*** Page excerpt Section Begins ***

- Episode no.: Season 3 Episode 14
- Directed by: Stephen Williams
- Written by: Edward Kitsis; Adam Horowitz;
- Production code: 314
- Original air date: March 28, 2007
- Running time: 43 minutes

Guest appearances
- Maggie Grace as Shannon Rutherford; Ian Somerhalder as Boone Carlyle; Billy Dee Williams as himself; William Mapother as Ethan Rom; Daniel Roebuck as Dr. Leslie Arzt; Jacob Witkin as Howard Zuckerman;

Episode chronology
| ← Previous "The Man from Tallahassee" | Next → "Left Behind" |
- Lost season 3

= Exposé (Lost) =

"Exposé" is the 14th episode of the 3rd season and 63rd episode overall of the American Broadcasting Company (ABC)'s serial drama television series Lost. It aired on ABC in the United States and on CTV in Canada on March 28, 2007. The episode was written by Edward Kitsis and Adam Horowitz and directed by Stephen Williams.

*** Page excerpt Section Ends ***
*** Provided records Section Begins ***

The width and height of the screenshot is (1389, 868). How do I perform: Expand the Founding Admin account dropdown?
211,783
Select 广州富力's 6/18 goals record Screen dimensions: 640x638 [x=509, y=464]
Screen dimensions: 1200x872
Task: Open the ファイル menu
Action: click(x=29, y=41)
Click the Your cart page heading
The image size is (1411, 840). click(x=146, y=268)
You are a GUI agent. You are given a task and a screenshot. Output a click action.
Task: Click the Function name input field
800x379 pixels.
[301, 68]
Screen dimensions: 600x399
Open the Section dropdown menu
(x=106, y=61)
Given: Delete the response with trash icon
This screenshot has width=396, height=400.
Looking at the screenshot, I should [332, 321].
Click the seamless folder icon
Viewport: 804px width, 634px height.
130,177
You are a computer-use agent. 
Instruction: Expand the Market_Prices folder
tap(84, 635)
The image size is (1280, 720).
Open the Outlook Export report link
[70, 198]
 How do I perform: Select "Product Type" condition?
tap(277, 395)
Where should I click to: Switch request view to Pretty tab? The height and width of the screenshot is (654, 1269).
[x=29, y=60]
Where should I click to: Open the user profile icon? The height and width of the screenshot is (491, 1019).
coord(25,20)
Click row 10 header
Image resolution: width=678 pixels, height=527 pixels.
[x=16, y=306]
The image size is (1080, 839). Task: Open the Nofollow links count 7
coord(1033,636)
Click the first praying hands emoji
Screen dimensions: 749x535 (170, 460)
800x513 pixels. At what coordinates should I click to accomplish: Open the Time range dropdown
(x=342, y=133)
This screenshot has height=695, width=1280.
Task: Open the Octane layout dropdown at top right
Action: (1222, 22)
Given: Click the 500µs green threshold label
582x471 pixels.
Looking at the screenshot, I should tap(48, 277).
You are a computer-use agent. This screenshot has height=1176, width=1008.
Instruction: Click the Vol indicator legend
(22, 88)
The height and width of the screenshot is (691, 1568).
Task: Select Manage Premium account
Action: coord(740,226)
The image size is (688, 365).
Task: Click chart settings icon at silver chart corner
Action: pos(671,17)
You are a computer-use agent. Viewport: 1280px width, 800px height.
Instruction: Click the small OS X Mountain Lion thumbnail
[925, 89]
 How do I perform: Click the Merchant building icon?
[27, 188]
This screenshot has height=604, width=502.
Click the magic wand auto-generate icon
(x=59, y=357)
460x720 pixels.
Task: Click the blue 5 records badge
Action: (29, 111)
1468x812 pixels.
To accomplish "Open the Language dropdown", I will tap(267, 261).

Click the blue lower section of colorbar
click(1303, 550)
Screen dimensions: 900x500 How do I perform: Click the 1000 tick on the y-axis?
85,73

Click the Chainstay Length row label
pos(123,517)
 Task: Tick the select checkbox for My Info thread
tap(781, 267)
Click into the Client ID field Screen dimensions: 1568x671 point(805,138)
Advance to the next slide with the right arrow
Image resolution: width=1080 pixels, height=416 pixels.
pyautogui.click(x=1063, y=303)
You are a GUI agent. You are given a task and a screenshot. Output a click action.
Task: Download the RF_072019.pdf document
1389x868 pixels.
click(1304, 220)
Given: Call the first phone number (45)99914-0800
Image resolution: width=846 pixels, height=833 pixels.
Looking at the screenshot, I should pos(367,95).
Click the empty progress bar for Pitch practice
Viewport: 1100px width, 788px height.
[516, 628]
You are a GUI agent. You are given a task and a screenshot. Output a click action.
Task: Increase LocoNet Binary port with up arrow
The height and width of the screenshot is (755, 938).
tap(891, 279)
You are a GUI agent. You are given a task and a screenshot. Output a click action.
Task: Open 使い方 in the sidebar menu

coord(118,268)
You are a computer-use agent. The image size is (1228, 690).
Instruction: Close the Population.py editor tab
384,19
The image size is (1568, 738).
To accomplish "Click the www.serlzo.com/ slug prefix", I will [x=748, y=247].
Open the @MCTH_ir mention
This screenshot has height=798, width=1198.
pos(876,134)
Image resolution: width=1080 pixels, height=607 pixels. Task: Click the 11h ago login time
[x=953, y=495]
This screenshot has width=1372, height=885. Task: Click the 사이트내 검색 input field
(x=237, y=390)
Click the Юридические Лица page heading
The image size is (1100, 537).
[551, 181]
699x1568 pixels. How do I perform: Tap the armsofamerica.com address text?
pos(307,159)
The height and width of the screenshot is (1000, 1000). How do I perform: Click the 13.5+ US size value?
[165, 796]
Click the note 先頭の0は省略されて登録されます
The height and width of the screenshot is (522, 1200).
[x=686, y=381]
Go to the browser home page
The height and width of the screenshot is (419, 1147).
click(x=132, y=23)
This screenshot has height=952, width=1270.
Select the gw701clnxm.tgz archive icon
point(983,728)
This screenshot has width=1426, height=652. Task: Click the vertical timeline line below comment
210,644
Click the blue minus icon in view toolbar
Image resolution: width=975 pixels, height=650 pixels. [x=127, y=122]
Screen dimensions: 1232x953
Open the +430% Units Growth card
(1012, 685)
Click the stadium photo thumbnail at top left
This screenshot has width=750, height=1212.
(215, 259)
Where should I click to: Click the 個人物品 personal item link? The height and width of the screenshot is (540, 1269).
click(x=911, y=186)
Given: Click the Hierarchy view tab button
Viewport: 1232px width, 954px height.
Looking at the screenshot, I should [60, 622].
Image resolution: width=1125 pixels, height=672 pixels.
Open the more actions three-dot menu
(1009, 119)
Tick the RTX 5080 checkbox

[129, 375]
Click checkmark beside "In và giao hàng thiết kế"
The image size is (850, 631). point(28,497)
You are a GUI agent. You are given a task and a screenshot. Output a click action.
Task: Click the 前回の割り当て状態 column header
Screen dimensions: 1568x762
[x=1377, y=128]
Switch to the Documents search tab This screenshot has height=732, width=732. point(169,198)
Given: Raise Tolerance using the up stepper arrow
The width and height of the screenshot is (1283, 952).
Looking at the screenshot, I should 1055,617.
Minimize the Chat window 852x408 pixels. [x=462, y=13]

*** Provided records Section Ends ***

• [Activity list]
1. Answer each question from the Exposé episode page, one answer per line.
(a) Who directed the episode?
(b) On which network did the episode air in Canada?
(c) What is the title of the next episode?
2. Copy the Exposé episode page from "Episode chronology" to "by Stephen Williams.", swapping "Canada" for "the United Kingdom".
You do not need the listing to complete this work.

• [Outputs by task]
1.
(a) Stephen Williams
(b) CTV
(c) "Left Behind"

2.
Episode chronology
| ← Previous "The Man from Tallahassee" | Next → "Left Behind" |
- Lost season 3

= Exposé (Lost) =

"Exposé" is the 14th episode of the 3rd season and 63rd episode overall of the American Broadcasting Company (ABC)'s serial drama television series Lost. It aired on ABC in the United States and on CTV in the United Kingdom on March 28, 2007. The episode was written by Edward Kitsis and Adam Horowitz and directed by Stephen Williams.